▶ _Okuma Metni_:
Evvela 20’li yaşlardaki 5 teğmen bu devletin kurucusunun kim olduğunu hatırlatıp, “Mustafa Kemal’in askerleriyiz” diye haykırdı... Ardından kendisinden başka hiçbir şeyi düşünmediği zannedilen 18’li yaşlardaki binlerce üniversiteli, siyasi partilere ders verircesine ülkenin sürüklendiği karanlığa karşı ayağa kalktı... Birkaç gün önce de 49 yaşındaki bir Vali mevki ve makamından vazgeçme pahasına, Türkiye Cumhuriyeti Devleti’nin birikimine ve duruşuna yaraşır şekilde, ne idüğü belirsiz açılıma anlamlı bir tavır koydu.
MHP Lideri Devlet Bahçeli’nin başlattığı ve İmralı’daki teröristbaşının “baş müzakereci” ilân edilmesi cüretine varan bu ikinci açılım için “Yerli ve milli. Üçüncü göz yok.” deniyor ya, önce geçmişten bazı ayrıntıları hatırlatalım.
Birinci Açılımdan Notlar
İlk açılımın tam gaz sürdüğü 2014’te dönemin Şırnak Valisi Hasan İpek çıkıp şöyle konuştu:
“Çözüm sürecini bu aşamaya getiren Başbakanımız Tayyip Erdoğan’ı ve bu konuda ciddi gayretleri olan Abdullah Öcalan’ı takdirle karşıladığımı belirtmek istiyorum. Halkın bu yoğun ilgisine hiç kimse karşı çıkmasın istiyorum. Lütfen bin yıllık kardeşliği yeniden tesis etmek için bu güzel adımı devam ettirmelerini temenni ediyorum ve bekliyorum. Şırnak halkı bekliyor, Kürt halkı bekliyor, Türk halkı bekliyor... Tüm Türkiye ve dostları bunu bekliyor.”

▶ _Kayıtlı Veriler_:
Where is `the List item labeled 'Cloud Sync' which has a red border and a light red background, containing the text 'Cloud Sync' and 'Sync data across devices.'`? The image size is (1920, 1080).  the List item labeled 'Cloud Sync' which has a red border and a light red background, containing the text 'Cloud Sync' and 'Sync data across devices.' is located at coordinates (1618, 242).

▶ _Verilen Alıştırma_:
Açılım süreci üzerine yazıyı kaldığı yerden sürdürün.

▶ _Alıştırma Çıktısı_:
O Vali’ye en sert tepkiyi gösteren Bahçeli oldu ve şunları söyledi:
“Doğu ve Güneydoğu’da devlet yoktur. Valiler ve kaymakamlar kayıptır. Asker ve polisimiz ancak kendisini savunmaktadır... Bazıları, PKK’lıları ricayla minnetle durdurmaya, kestikleri yolları yalvar yakar açtırmaya çalışmıştır. Bazıları ise çözüm sürecinden dolayı Başbakanla birlikte İmralı canisini takdirle karşıladığını yüzsüzce, edepsizce dile getirmiştir. Ve bu vali müsveddesi hala görevdedir... Türkiye nereye gitmektedir?.. Orada devlet fiilen komaya girmiş demektir.”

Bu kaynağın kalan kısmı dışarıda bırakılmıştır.